"Figaro" (1930)

“Figaro” (1930)

“Figaro.” Words by Sidney D. Mitchell, music by Otto Motzan (1928). Recorded in Chelsea, London on May 20, 1930 by the Rhythm Maniacs under the musical direction of Arthur Lally with vocals by Maurice Elwin. Decca F-1799.

Personnel: Arthur Lally-cl-as-bar dir. probably Norman Payne-Bill Shakespeare-t / Jock Fleming or Ted Heath-tb / Danny Polo-cl-as / Joe Jeanette-cl-ts / Claude Ivy-p / Joe Brannelly-bj / Bill Harty-d / Rudy Starita-vib-x / Maurice Elwin-v / ?Jack Jackson-sc

The Rhythm Maniacs – “Figaro” (1930)
Transfer by Henry Parsons

Did the Rhythm Maniacs just reference the Figaro of Rossini’s Barber of Seville? They did, but only obliquely, as it turns out. The original lyrics of Mitchell and Motzan’s “Figaro” refer not to a Barber of Seville, but rather to a barber of Greenwich Village who likes to sing “Figaro, Figaro, Figaro” 1 (whereas the Bidgood’s Broadcasters version relocates its “Figaro” to Saffron Hill, a London street housing Italian immigrants). In the Rhythm Maniacs version of “Figaro,” then, Maurice Elwin is not singing about the opera character Figaro, but about someone who thinks that he can sing opera.

The vocal refrain that Elwin is given is so short, at thirty-three seconds, that he does not get to specify who his “Figaro” is or where he lives and works. The lyrical excerpt has been torn from its context in the Mitchell-Motzan “Figaro,” so the repetition of “Figaro, Figaro, Figaro” and the general spirit of boasting that Elwin projects might actually lead us to recall the opening scenes of Rossini’s opera rather than the barber in New York or London. Elwin sings some generalities about “Figaro’s” attractiveness to the opposite sex and states that he is “the king of all.”

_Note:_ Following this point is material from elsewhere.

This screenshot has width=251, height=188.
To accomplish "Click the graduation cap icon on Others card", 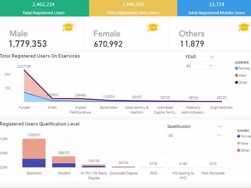I will click(x=244, y=27).
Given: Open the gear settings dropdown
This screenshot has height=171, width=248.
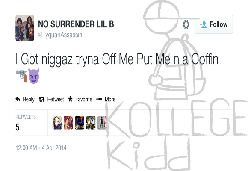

But Elwin ends up seeming like the straight man in a joke, as he is upstaged by another vocalist engaging in purposely comical scat. Rust and Forbes do not mention Jack Jackson’s presence at this session, but it sounds like him. One of the reasons that the scat sounds so awkward is that there is an additional joke of some sort embedded in it. Tim Machin of the Facebook Golden Age of British Dance Bands group is right, I think, to make out something like “Napoleon…one arm…could have been Nelson” embedded in amongst all the nonsensical vocalizations, and Nick Dellow suggests that there could even be a reference to the 1920s song “Why Sell Kippers in Pairs?” which has the line “Lord Nelson only had one eye and one arm, / So why sell kippers in pairs?” 2

Other British dance bands who recorded “Figaro” in 1930 were the Savoy Orpheans (directed at the time by Ben Loban; v. Cavan O’Connor and chorus), Arthur Roseberry and His Dance Band (v. Leslie Holmes and chorus), the Debroy Somers Band (v. Tom Barratt), Jack Leon’s Dance Band (v. Jimmy Allen), Nat Star and His Dance Orchestra (as Selwyn’s Dance Orchestra; v. Tom Barratt), The Rhythmic Eight (directed by John Firman), the New Mayfair Dance Orchestra (dir. Ray Noble; v. Leonard Henry and Wally Vernon), Hal Swain and His Band (v. Fred Douglas), and (as mentioned above) Bidgood’s Broadcasters (as Ted Summer’s Dance Devils; v. Leslie Rome).